- Author: Andrew N. Nelson, John H. Haig
- Language: English-Japanese
- Subject: Japanese-English character dictionary
- Publisher: C. E. Tuttle Co.
- Publication date: 15 September 1997
- Publication place: United States of America
- Media type: Print
- Pages: 1616
- ISBN: 9780804820363
- Dewey Decimal: 495.6/321
- LC Class: PL679 .H33 1997

= The New Nelson Japanese-English Character Dictionary =

Book by Andrew Nelson

The New Nelson Japanese-English Character Dictionary (新版ネルソン漢英辞典, Shinpan Neruson Kan-Ei jiten) is a kanji dictionary published with English speakers in mind. It is an updated version of the original dictionary authored by Andrew N. Nelson, The Modern Reader's Japanese-English Character Dictionary. The primary change in the new version is the adoption of the traditional 214 Kangxi radicals as the dictionary's main indexing method. The dictionary also features two additional indices: the Universal Radical Index and the on-kun index.

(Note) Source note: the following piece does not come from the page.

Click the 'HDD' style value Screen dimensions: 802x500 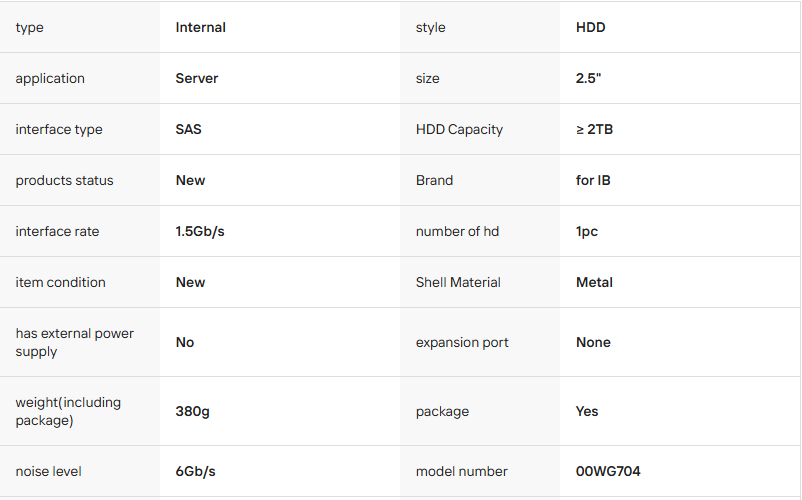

The dictionary uses rōmaji throughout. On-yomi readings of the kanji are denoted by small caps and kun-yomi by italics. Okurigana are separated by parentheses.

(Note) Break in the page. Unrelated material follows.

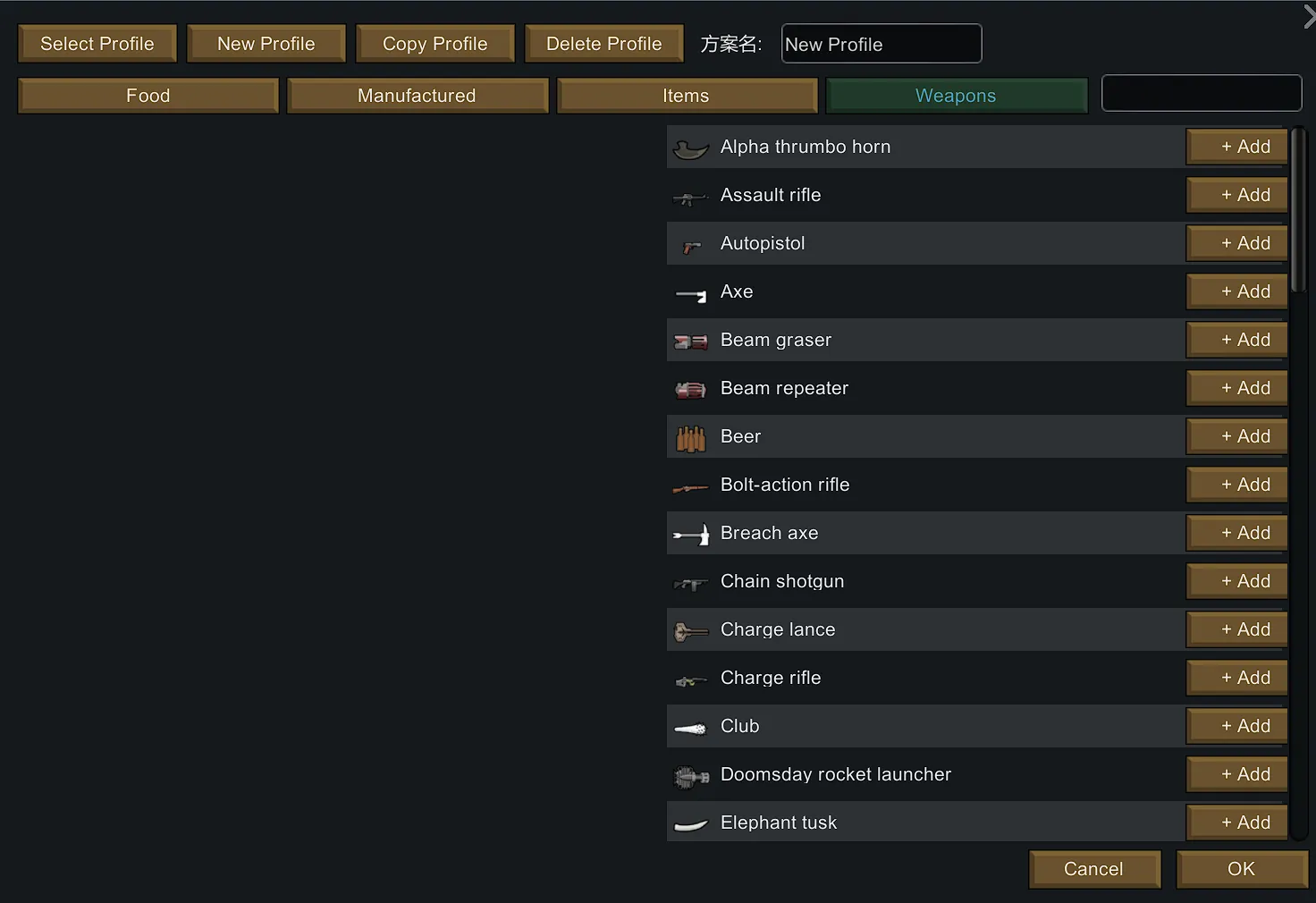Click the Elephant tusk icon
1316x903 pixels.
pos(690,824)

The New Nelson contains about 7,000 entries, many of which are actually variant characters. Every character has index numbers into the Morohashi dictionary and the Japanese JIS X 0208 standard if they exist. All characters are prioritized by their Jōyō simplifications, however traditional forms are provided for every one. Non-standard simplifications are not included in the variants of a character, however those characters do point to the main entry.